At AAA Norfolk Ryan played in 94 games, putting together a solid .284/10/37 line with a .794 OPS.
2012: Ryan missed out on The Show in 2012, spending nearly the entire season in Norfolk save a few games for rehab purposes in the GCL and Aberdeen. But injuries and a .224/4/20/.665 OPS line in 65 Norfolk games led to Adams being outrighted to Norfolk on September 14, removing him from the 40-man roster. Further, his 2013 season will be impacted by a 25-game suspension for violating Major League Baseball’s drug policy in 2012.
2013: After being granted free agency in November 2012, no team signed Adams. He didn’t play in 2013, but was signed to a minor league deal by the Los Angeles Dodgers on January 18, 2014.
2014: Returning to pro ball after a year’s absence, Ryan made his debut on April 19 after opening the season on the DL with the AA Chattanooga Lookouts and performed rather well, hitting .310/1/12/.804 OPS in 44 games before returning to the disabled list on June 12. But after one rehab game with the AZL Dodgers (going 1-for-4) Ryan returned to the Lookouts on July 7 only to draw his release three days later.
His next stop was the New Jersey Jackals of the independent Can-Am League, where Ryan signed July 29 only to be released August 12. For the Jackals he hit .300 in 11 games (12-for-40) with 4 doubles, a triple, and 4 RBI, achieving an OPS of .814 in his two weeks there.
Shorebird of the Week: July 27, 2006.
Major League debut: June 22, 2011. Davis had a debut he may want to forget, going 0-for-4 and committing an error which allowed the Pirates to escape with a 5-4 win in Pittsburgh. Two fly outs, a ground out, and a strikeout were the extent of Blake’s line, along with the error. But you can’t completely blame Davis, for his error was in the bottom of the fifth and the Orioles had chances afterward.
Blake’s first career hit was two days later, a triple against Cincinnati which staked the O’s to an early 2-0 lead in a game they’d win 5-4.
Rest of season: Davis spent two months with the Orioles, putting together a serviceable .254 average (15-for-59) in 25 games. He managed to hit his first Major League home run on August 13 against Detroit, a game which was one of his three multi-hit games. Ironically, he was sent to Norfolk on August 22 in order to clear a roster spot for the return of Ryan Adams. Not among the September callups, Blake was instead designated for assignment on September 6 and is no longer on the O’s 40-man roster.
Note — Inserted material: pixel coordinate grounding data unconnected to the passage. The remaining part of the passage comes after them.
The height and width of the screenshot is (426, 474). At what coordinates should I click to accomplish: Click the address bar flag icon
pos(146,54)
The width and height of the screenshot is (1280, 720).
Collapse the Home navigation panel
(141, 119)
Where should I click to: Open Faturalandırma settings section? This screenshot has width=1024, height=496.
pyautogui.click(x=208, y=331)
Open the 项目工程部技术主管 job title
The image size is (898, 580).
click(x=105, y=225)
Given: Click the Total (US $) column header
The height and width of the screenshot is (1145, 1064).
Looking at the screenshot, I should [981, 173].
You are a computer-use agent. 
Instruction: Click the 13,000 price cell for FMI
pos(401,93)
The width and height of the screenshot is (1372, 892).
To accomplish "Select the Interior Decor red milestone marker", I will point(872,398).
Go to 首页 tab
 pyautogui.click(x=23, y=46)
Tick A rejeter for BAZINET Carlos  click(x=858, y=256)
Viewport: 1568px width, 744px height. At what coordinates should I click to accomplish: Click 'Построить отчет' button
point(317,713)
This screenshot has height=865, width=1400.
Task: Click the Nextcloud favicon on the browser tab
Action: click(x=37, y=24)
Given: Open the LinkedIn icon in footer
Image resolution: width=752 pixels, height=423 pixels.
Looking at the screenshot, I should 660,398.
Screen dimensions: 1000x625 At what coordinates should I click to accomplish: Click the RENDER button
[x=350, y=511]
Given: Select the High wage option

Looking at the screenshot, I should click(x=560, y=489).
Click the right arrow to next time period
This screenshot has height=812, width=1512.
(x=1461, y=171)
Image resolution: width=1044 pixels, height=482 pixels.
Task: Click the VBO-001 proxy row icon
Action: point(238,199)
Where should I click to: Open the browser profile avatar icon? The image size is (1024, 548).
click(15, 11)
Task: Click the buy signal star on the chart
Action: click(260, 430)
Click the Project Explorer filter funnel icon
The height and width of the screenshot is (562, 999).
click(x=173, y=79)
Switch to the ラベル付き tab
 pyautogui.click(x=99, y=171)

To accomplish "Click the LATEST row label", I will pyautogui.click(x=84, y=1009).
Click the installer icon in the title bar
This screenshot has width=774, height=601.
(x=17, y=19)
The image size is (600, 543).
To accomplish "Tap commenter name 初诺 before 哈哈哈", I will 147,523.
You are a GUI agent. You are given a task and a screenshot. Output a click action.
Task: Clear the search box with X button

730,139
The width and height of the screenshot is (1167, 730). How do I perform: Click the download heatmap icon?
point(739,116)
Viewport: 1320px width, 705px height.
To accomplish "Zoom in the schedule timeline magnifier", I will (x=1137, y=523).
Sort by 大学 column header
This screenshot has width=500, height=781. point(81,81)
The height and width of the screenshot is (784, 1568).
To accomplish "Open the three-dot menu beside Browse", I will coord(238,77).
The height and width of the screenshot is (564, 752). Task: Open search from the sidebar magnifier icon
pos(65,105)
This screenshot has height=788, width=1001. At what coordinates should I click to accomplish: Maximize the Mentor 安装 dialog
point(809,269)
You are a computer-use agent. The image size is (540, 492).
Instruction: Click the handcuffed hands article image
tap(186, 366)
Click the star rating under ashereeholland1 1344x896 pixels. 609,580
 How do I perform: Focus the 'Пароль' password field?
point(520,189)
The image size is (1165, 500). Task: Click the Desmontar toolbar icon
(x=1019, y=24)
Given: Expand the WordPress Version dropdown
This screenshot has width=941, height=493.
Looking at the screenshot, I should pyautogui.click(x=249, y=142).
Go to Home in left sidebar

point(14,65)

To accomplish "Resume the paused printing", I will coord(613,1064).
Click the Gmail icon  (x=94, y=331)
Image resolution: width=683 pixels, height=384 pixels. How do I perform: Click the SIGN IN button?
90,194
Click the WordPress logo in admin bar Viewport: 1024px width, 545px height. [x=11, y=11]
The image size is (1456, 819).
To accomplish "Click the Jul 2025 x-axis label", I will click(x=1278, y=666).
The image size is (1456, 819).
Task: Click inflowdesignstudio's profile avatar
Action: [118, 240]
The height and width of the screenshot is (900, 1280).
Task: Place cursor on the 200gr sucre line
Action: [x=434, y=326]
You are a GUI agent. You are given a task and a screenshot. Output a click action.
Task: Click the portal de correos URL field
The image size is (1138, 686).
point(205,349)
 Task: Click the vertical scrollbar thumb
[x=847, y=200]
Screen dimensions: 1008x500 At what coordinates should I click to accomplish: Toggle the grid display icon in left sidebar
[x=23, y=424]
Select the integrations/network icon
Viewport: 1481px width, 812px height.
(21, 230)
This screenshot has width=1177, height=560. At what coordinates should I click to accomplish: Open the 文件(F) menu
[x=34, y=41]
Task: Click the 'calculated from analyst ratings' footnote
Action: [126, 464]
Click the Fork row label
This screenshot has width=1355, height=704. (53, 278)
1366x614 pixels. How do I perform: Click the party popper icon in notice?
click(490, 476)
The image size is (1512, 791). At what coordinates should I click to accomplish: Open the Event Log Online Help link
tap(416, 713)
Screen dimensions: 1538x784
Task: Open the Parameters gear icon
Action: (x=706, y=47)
At AAA Norfolk Blake got into 62 games, hitting .280/5/27 with a .706 OPS.
2012: Like Adams above, Blake missed out on big league action in 2012. Spending the season in Norfolk, Davis hit .251/3/38/.646 OPS in 108 games with the Tides. He was signed as a minor league free agent by the Milwaukee Brewers on December 13.
2013: Blake spent the entire season with the AAA Nashville Sounds, primarily as their starting shortstop. Despite a torrid August, where he hit .425 in 13 games, Davis did not get a callup from the Brewers. Overall in 102 games Blake hit .256/2/31/.649 OPS. These numbers turned out very similar to his 2012 numbers, so he was granted free agency November 5. On January 25 Blake signed a minor league deal with the Pittsburgh Pirates.
2014: Davis spent the season with AAA Indianapolis in the Pirates’ organization, mainly in a utility infield role – Blake played 54 games at second base, 15 at shortstop, and 10 at third base. Offensively, Blake hit right around his career AAA average, putting up a .245/1/23/.599 OPS slash line for the Indians in 85 games. He became a free agent once again on November 3.
Shorebird of the Week: April 24, 2008.
Major League debut: July 17, 2011. Leading off and playing left field against the Cleveland Indians, Matt grounded out to short in his first at-bat to begin an 0-for-3 effort; however, Angle drew a walk in his final at-bat in an 8-3 O’s victory. He wouldn’t get his first major league hit until being recalled from Norfolk a month later, finally breaking through with a single at Minnesota August 25.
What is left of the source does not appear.